[4] “Memoirs,” ii. 335.
[5] Vide the Courier newspaper, March, 1833.
[6] It appeared, from a petition presented to the House of Commons by Mr. Cobbett, that a policeman, one William Popay, had been acting the part of an amateur spy, by joining several political unions of the time, and had even urged their members to the adoption of violent courses. This discovery, and the debate thereon, produced great excitement at the time; and Popay was, in consequence of the report of the Committee, dismissed from the police force.
CHAPTER XXVII.
“I HAVE BEEN THE GREAT ENLIGHTENER OF THE PEOPLE OF ENGLAND.”[1]
So this long fight was over.
For forty years past, Cobbett had waged incessant warfare against political hypocrisy and corruption; here represented by revolutionary theorists; there by political adventures; now, by venal courtiers; again, by uncompromising partisanship in the press.
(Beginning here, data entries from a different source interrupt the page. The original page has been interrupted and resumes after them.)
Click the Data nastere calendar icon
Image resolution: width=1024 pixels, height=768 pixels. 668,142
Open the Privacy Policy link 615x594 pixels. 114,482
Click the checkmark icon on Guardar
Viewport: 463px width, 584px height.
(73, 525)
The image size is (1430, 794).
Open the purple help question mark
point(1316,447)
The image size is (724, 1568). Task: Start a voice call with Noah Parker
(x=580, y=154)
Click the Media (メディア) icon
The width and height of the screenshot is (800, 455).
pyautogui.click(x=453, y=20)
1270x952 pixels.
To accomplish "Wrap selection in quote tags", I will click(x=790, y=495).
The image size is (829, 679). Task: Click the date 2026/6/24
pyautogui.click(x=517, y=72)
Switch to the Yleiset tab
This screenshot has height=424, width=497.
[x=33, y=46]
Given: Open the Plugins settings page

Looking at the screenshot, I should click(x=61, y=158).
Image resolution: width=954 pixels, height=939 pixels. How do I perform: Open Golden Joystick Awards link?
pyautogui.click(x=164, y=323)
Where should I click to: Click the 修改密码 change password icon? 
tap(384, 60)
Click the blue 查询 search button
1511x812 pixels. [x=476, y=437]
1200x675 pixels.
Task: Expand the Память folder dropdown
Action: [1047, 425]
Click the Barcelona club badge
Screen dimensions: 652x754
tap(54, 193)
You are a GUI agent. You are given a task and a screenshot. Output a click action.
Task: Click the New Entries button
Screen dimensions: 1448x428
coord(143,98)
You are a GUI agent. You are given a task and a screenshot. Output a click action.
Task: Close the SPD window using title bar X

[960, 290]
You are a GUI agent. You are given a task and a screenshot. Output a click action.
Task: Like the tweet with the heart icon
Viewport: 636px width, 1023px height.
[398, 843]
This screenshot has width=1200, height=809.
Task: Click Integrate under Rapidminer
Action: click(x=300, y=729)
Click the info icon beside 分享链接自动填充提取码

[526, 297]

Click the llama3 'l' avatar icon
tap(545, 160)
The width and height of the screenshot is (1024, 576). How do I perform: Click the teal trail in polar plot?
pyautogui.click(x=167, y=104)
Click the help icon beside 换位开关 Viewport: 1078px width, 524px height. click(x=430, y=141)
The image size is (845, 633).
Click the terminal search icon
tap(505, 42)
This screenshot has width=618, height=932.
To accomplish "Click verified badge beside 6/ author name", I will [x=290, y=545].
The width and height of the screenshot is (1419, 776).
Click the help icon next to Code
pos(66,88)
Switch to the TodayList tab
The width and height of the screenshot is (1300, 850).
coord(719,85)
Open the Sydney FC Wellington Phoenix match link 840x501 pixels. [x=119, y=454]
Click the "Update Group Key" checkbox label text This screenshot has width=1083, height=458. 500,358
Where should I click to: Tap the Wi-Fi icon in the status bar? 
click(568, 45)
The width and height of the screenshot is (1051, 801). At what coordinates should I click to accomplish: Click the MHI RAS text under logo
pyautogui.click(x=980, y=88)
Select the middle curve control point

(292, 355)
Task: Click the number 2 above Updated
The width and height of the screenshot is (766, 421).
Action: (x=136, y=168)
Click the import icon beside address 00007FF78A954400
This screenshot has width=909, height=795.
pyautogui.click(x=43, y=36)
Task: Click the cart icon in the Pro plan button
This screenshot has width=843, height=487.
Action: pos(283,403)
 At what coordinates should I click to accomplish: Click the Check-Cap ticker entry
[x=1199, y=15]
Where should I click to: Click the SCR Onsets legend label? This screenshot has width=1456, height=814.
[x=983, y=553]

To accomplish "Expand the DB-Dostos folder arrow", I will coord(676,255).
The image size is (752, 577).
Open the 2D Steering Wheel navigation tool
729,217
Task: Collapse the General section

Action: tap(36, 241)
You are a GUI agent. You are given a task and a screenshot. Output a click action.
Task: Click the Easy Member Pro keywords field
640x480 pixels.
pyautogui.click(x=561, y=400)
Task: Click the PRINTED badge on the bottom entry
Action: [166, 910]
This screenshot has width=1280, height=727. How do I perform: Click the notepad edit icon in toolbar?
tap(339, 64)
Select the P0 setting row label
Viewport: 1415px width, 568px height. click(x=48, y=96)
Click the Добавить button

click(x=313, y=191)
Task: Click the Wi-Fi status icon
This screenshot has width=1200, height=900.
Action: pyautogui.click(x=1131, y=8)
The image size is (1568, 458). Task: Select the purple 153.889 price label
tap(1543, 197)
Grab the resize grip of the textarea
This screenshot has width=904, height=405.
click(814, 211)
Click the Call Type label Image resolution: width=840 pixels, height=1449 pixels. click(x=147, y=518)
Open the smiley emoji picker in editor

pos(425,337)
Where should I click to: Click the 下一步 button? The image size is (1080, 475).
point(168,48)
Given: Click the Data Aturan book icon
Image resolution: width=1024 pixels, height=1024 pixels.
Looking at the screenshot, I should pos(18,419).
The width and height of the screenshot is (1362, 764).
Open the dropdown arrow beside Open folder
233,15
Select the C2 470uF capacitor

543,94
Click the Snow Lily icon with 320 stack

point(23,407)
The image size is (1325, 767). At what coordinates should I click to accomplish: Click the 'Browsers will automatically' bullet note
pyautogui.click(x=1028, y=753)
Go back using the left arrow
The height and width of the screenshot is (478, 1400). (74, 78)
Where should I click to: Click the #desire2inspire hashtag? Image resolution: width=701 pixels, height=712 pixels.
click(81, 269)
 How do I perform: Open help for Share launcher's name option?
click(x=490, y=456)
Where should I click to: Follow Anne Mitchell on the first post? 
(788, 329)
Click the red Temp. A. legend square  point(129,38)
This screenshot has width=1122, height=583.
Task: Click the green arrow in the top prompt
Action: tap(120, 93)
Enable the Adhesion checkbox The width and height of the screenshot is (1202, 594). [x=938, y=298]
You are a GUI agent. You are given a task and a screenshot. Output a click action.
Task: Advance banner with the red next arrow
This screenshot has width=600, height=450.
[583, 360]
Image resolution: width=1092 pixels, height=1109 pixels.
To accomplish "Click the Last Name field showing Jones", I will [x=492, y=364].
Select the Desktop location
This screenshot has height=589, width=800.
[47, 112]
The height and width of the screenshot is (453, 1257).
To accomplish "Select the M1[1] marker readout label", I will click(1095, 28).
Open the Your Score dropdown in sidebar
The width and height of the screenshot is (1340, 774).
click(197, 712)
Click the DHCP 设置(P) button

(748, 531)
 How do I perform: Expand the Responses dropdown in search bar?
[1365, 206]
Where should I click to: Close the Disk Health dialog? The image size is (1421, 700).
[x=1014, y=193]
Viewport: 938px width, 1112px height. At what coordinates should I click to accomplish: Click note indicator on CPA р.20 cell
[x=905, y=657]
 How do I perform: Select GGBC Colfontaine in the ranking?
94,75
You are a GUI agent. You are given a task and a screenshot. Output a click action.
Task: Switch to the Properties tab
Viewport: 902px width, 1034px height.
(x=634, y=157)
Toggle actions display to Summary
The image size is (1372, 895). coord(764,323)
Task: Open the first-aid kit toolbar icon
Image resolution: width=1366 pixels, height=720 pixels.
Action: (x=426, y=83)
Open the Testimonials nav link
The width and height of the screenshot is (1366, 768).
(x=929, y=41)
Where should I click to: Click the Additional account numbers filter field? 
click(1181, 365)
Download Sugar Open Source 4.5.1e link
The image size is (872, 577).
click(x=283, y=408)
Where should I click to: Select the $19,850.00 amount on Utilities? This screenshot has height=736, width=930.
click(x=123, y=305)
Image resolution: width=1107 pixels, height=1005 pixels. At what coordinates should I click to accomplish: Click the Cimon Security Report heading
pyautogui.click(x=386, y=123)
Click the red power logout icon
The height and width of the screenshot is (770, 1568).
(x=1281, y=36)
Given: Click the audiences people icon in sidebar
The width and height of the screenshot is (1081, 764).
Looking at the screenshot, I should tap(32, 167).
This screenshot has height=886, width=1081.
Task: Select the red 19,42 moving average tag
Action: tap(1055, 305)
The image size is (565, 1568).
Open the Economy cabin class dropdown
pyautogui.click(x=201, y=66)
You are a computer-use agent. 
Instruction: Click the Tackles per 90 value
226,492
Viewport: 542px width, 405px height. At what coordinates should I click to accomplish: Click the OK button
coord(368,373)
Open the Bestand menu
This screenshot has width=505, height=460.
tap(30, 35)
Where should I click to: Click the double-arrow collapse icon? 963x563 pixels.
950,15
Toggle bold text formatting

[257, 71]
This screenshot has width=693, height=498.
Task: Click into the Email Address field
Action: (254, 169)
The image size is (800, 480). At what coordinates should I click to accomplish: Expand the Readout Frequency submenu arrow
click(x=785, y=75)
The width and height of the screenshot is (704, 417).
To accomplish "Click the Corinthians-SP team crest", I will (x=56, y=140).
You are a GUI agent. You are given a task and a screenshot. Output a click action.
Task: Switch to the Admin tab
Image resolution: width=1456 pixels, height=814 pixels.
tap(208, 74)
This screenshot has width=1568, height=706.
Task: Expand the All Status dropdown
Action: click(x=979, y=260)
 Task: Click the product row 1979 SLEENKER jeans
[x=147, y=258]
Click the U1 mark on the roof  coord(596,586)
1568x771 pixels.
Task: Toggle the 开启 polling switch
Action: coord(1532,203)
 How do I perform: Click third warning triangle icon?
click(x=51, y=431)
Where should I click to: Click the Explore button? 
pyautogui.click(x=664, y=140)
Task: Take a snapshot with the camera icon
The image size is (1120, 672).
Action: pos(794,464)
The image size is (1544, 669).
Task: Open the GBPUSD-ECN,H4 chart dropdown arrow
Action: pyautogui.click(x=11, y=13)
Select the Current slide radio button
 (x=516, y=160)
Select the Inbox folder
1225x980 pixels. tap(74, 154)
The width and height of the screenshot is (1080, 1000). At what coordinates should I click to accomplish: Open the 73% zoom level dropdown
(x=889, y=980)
Heedless of personal danger, and proud of his native soil and of his fellow-countrymen, he had never flinched from the pursuit of those whom he regarded as the enemies of his country’s welfare. Often blindly passionate, but always honest, and dominated by the convictions of the hour, he had presented the unexampled phenomenon of a man who could face, single-handed, the world in arms; insusceptible alike to the arts of intrigue, and to the cozening of partisanship.
The character of the London newspaper press, in the earlier years of the present century, bears no comparison with its now-existing posterity, either in character, ability, or influence. Our leading journal, indeed, should scarcely know its own grandfather: appealing, as it does, to the taste of the most highly-cultivated minds of the age; and quite indifferent to anything but the task of representing the best public opinion of the day. As for a “government organ,” there is no such thing; your newspaper now gets upon the wings of the day, or what it supposes the wings of the day, and there catches the best breeze that it can. There is no space for mutual recriminations, with ostentation of “private wire,” and elaborate political and literary reviews, if even the taste for dirt-throwing had not vanished. The doctrine of the survival of the fittest is found to hold good, in journalism as in everything else; and there cannot, possibly, be any better token of the improvement of the age, in taste and morals, than the elevated tone of the more successful leaders of public opinion in our own days.
When the History of the newspaper-press comes to be properly written, it will not be a mere record of the struggles and strifes of proprietors; the successes of the few, and the failures of the many; nor even the extraordinary wealth of anecdote furnished by personal history. Along with these matters will have to be introduced critical studies, derived from close examination of the journals; discovering the amount of prescience with which each may be credited, and the growth and decay of their influence; tracing motives of particular partisanship to their source; and estimating their relative places, in the grand temple of the Fourth Estate.